Ms. Wright: (Rolls into another patients room, eating a cookie and drinking a cup of water to tell me) Hey! I'm being kidnapped. Call the po-lice.

Me: Who is your favorite therapist?
Ms. Ingram: I don't know what a therapist is but I'm sure that you're not my favorite.


Ms. Ingram: I don't need to lose weight. I'm big at fat now.


Ms. Ingle: Are you making that noise with your mouth?
Me: No, I'm blowing my nose.
Ms. Ingle: Well it's not an exciting noise so stop it.


Me: That girl is walking over there.
Ms.

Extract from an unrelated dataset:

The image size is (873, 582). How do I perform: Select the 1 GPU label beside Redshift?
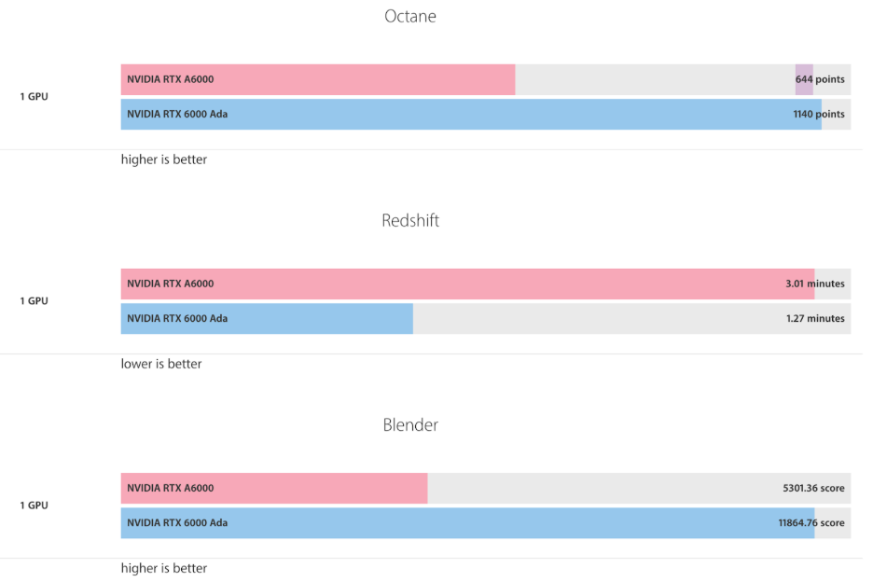[34, 301]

Ingram: She's crawling or cussing or smacking her butt.

Ms. Ingram: I want to get with that long tall guy with some food. We could share it.


Me: Hi, Ms. Hall, how are you feeling?
Ms. Hall: Dead.


Ms. Buchanan: My kids like to play in the toilet. My youngest girl, she was so little you had to watch her or she would just flush down the toilet like a big turd.

Sent from my iPhone


Ms. Douthard: Sometimes when I eat chicken, it's not chicken.

Ms. Douthard: Everything is stretching out. I'm stretching out.


Ms. Lord: My husband was here the other day. Walking up and down the hall and being extremely nosey.


Ms. Irwin: I'm feeling a little crazy today.


Mr. Jones: Pauline's dog even takes pills. Yes, he took some of mine. Just snapped them up and didn't even take any water with them.


Me: Why are are you at this nursing home? What did you break?
Mr. Jones: A little Mexican girl's heart.
(He broke his arm.)

Ms. Barker: That little girl pushed me around so I slapped the shit out of her.

Ms. Irwin: You are dressed up so nice and fancy. Some people would say it's tacky but I don't.

Mr. McCurry: You look nice. You look like a reall good tan dude.


Ms. Irwin: (Pointing to a large woman.) is that woman pregnant or just fat?